- Born: United States
- Occupation: Film producer
- Notable work: The Lighthouse

= Youree Henley =

American film producer

Youree Henley is a film producer. On two projects (20th Century Women in 2016 and Kajillionaire in 2020), he has been affiliated with Annapurna Pictures.

==Early life==
Youree Henley was born on 3 January 1971 in Los Angeles County, California. He is the elder son of dancer and stage manager Maria Jimenez Henley and theatrical arts manager Donald Caperton Henley (1935–1983).

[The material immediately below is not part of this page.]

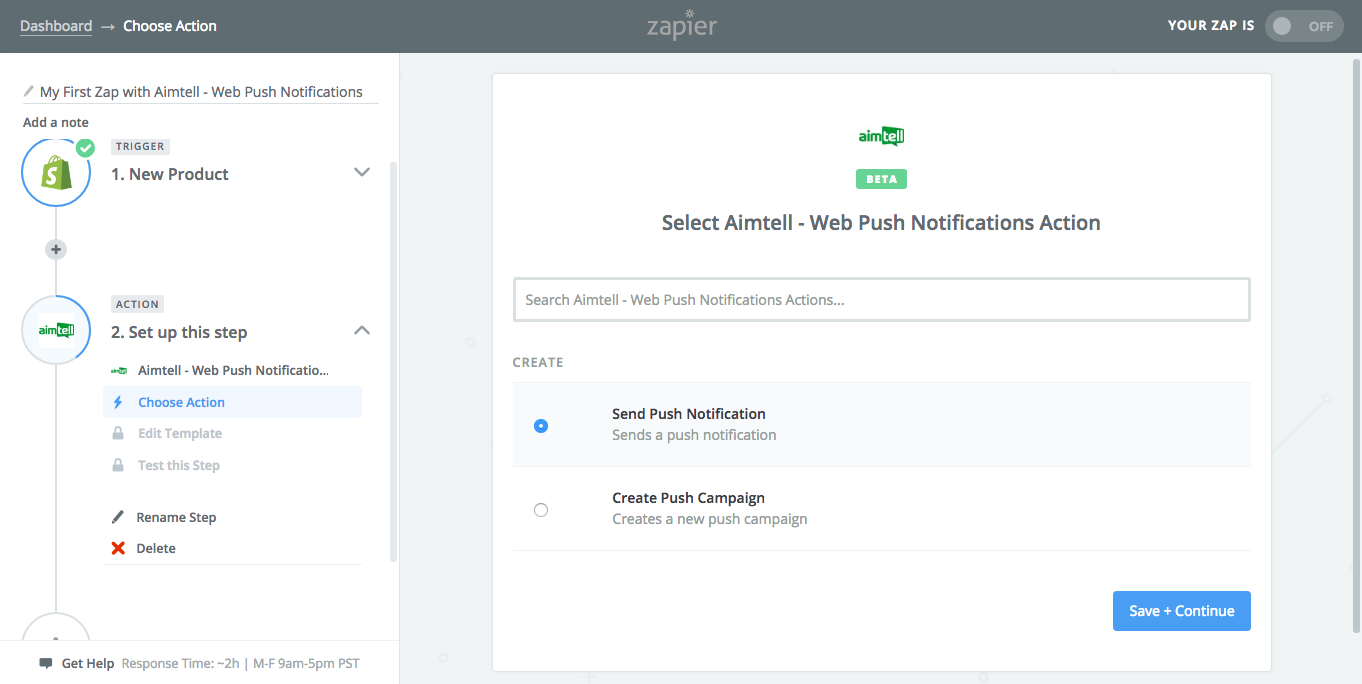Toggle the Zap ON/OFF switch
Image resolution: width=1362 pixels, height=684 pixels.
[1305, 26]
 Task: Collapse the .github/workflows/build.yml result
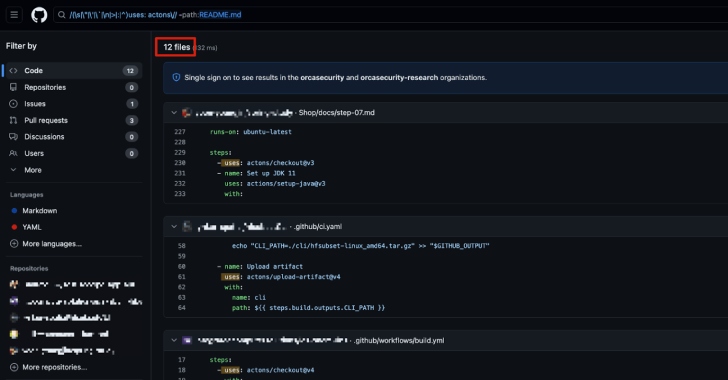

Following his father’s death in 1983, Henley was raised by his mother, who continued her career in television production while serving in leadership roles within the Directors Guild of America.

==Selected filmography==
- A Glimpse Inside the Mind of Charles Swan III (2012)
- Len and Company (2015)
- 20th Century Women (2016)
- The Beguiled (2017)
- A Beautiful Day in the Neighborhood (2019)
- The Lighthouse (2019)
- Kajillionaire (2020)
- On the Rocks (2020)
- Operation Varsity Blues: The College Admissions Scandal (2021)
- Priscilla (2023)
- A Big Bold Beautiful Journey (2025)
- Marc by Sofia (2025)
- Making Marie Antoinette (2026)

He has also been co-producing the suspended film project and uncompleted film Being Mortal (starring Aziz Ansari, who has also been co-producing).